Slovenia: Provisions on lobbying for public officers and elected persons continue to improve. Officials and public employees at the national and local level must report contacts with lobbyists, to both their employer and the Commission for the Prevention of Corruption. The Commission processes and publishes the lobbying-related data on its webpage (called Erar), together with the information contained in the registry of lobbying. According to the amended Integrity and Prevention of Corruption Act, also the lobbyists (which now include interest groups, in addition to individual lobbyist), must publish an annual report. In 2020, ethics rules for members of the Parliament were adopted. The Council of the President of the Parliament is responsible to monitor the implementation of the code of ethics and, in case of misconduct, may issue sanctions. Since the adoption of the code of ethics, one sanction for a minor breach was imposed on a member of Parliament.
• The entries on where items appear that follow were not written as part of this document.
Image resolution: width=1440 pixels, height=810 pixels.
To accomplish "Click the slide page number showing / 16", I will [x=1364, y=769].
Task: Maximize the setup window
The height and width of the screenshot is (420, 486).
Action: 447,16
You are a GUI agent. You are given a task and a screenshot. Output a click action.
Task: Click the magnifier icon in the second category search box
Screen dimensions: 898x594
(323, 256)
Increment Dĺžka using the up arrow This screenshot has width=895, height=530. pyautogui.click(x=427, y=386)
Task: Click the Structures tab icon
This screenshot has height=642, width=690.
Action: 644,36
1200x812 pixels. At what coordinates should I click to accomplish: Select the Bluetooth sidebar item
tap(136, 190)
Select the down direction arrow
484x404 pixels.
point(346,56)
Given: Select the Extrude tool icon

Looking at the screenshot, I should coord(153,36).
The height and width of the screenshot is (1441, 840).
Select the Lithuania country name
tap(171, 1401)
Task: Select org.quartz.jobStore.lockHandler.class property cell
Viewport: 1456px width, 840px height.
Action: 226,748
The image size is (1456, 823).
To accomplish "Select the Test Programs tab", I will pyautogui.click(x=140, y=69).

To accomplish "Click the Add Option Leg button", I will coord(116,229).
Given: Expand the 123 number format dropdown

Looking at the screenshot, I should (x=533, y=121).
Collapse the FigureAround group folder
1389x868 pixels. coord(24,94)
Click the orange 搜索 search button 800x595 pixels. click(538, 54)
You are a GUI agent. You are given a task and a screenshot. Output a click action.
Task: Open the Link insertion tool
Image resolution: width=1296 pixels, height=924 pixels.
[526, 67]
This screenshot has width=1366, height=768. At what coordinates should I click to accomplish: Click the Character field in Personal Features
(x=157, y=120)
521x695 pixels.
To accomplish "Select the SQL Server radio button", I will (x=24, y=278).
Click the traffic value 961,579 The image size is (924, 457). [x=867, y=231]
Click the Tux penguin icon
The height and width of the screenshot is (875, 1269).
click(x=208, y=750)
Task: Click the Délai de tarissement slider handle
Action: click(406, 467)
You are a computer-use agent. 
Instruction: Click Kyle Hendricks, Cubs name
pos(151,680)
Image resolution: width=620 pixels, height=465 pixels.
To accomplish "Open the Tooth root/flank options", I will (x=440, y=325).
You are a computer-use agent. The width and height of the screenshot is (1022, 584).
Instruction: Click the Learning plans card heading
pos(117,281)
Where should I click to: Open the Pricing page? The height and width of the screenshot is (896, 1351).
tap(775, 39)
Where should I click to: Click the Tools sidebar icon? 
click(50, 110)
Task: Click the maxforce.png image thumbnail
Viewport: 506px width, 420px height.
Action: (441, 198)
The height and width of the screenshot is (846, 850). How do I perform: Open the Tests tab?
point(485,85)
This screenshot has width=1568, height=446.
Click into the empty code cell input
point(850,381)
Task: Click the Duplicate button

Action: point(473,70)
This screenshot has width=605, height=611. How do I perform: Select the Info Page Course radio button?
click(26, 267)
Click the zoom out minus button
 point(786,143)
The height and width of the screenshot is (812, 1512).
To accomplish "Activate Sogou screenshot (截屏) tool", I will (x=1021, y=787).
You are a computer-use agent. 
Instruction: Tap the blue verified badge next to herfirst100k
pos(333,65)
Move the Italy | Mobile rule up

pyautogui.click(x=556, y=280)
Slovakia: Slovakia committed to submit a draft law on lobbying in November 2021. The process led by the Government Office is in the initial preparatory stage. There have been several attempts to adopt legislation but so far lobbying remains unregulated in Slovakia. As a result, there are no legal definitions of lobbyists, lobbying activities and lobbying targets, nor effective sanctions for undue lobbying or a legislative footprint in place. However, related legislation and tools allow for the tracking of stakeholder comments and of the extent to which they found entry into a legislative draft. A Code of Ethics for members of Parliament and the introduction of a legislative regulation on post-employment rules (‘revolving doors’) is also planned for 2021. Amendments to the Law on the Protection of the Public Interest have entered into force providing for the obligation to declare gifts or other benefits and the use of movable or immovable property.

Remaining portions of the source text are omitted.